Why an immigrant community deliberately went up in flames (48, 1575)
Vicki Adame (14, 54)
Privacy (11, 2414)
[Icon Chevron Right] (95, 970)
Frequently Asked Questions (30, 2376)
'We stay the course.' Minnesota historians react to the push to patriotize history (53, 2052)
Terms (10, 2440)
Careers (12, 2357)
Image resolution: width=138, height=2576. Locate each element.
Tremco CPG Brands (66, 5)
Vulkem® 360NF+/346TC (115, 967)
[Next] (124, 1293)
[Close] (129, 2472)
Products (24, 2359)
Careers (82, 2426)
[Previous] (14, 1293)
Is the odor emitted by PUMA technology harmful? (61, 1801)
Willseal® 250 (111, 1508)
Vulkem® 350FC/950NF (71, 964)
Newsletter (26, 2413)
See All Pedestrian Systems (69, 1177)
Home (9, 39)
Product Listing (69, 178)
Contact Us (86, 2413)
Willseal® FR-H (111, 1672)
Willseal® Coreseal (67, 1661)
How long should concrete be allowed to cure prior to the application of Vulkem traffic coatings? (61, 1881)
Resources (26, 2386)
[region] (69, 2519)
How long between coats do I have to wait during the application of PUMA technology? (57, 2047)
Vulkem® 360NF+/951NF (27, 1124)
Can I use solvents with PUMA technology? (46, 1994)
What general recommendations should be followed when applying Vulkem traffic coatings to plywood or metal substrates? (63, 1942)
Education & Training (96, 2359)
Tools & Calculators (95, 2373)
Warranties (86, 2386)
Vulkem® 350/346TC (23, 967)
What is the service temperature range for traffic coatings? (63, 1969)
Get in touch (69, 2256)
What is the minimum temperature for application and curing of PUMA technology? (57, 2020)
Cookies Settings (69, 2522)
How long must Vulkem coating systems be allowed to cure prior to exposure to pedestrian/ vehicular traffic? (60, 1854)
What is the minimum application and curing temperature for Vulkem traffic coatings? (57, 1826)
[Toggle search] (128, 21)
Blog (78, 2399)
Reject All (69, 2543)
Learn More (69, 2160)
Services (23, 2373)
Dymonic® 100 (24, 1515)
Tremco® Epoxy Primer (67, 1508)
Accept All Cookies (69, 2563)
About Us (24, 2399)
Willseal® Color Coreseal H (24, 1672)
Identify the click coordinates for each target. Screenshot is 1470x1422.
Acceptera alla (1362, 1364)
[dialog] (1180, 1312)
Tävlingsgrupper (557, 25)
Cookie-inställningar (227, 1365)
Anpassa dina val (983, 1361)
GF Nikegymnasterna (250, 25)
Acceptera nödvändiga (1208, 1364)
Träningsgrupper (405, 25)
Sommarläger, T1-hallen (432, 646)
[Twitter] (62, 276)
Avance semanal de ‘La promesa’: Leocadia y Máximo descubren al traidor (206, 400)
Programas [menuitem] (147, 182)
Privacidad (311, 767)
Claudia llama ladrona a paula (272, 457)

* Task item
Nothing but the lines from the one containing "Tremco® Epoxy Primer (67, 1508)" to the last line of the listing above belongs in the answer; restate each word for word.

* Task result
Tremco® Epoxy Primer (67, 1508)
Accept All Cookies (69, 2563)
About Us (24, 2399)
Willseal® Color Coreseal H (24, 1672)
Identify the click coordinates for each target. Screenshot is 1470x1422.
Acceptera alla (1362, 1364)
[dialog] (1180, 1312)
Tävlingsgrupper (557, 25)
Cookie-inställningar (227, 1365)
Anpassa dina val (983, 1361)
GF Nikegymnasterna (250, 25)
Acceptera nödvändiga (1208, 1364)
Träningsgrupper (405, 25)
Sommarläger, T1-hallen (432, 646)
[Twitter] (62, 276)
Avance semanal de ‘La promesa’: Leocadia y Máximo descubren al traidor (206, 400)
Programas [menuitem] (147, 182)
Privacidad (311, 767)
Claudia llama ladrona a paula (272, 457)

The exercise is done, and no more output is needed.